(Stored data)
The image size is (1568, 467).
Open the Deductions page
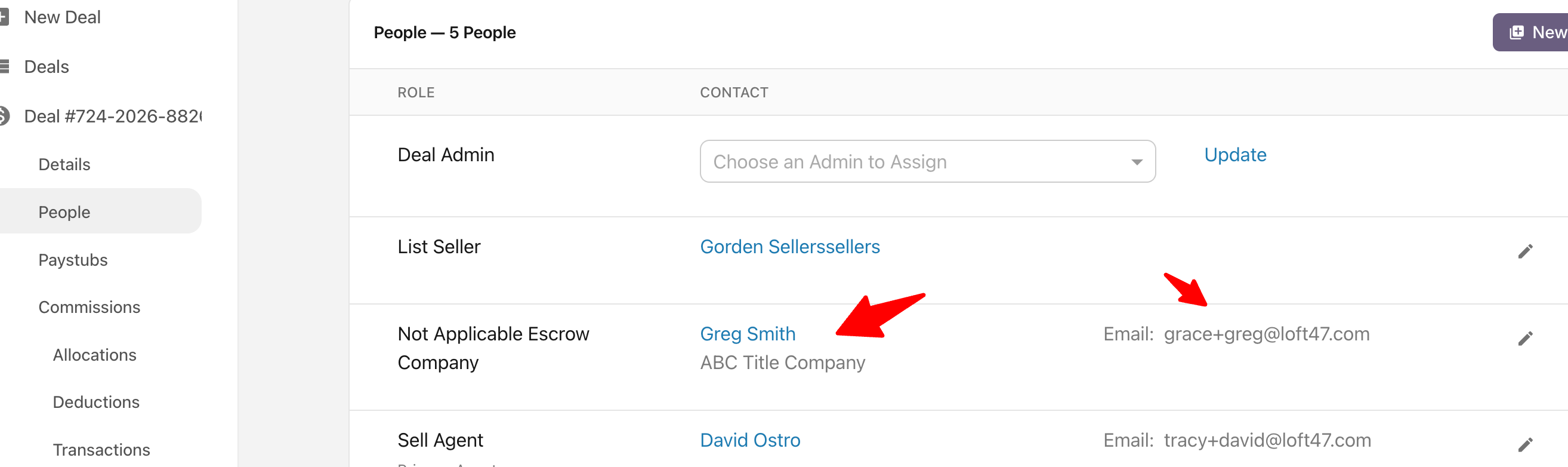pos(96,402)
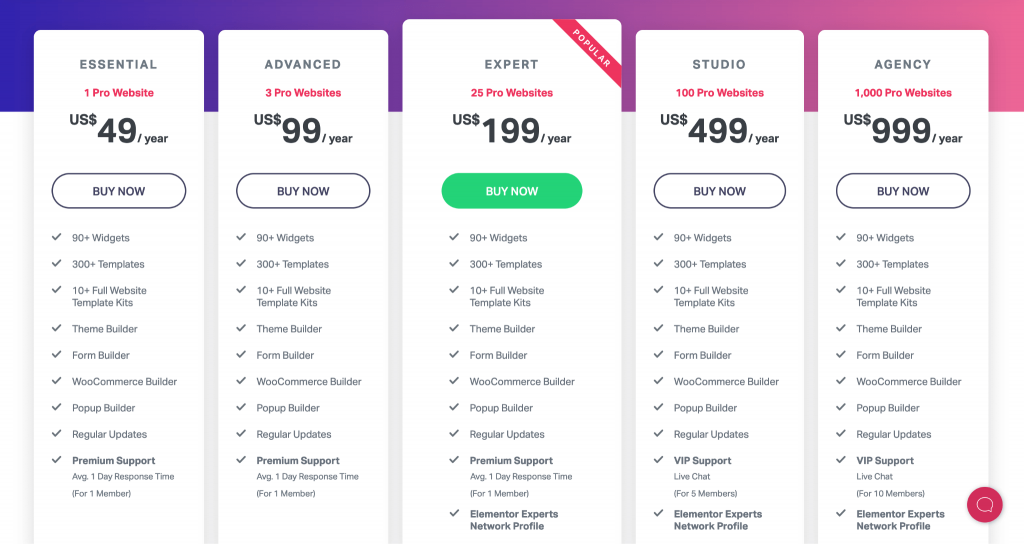
Task: Click the Expert plan heading
Action: (x=512, y=64)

_What the exercise asks_. Output every entry above exactly as written, but omit the pictures.

_Reply_.
The image size is (1568, 467).
Open the Deductions page
pos(96,402)
Task: Click the Expert plan heading
Action: (x=512, y=64)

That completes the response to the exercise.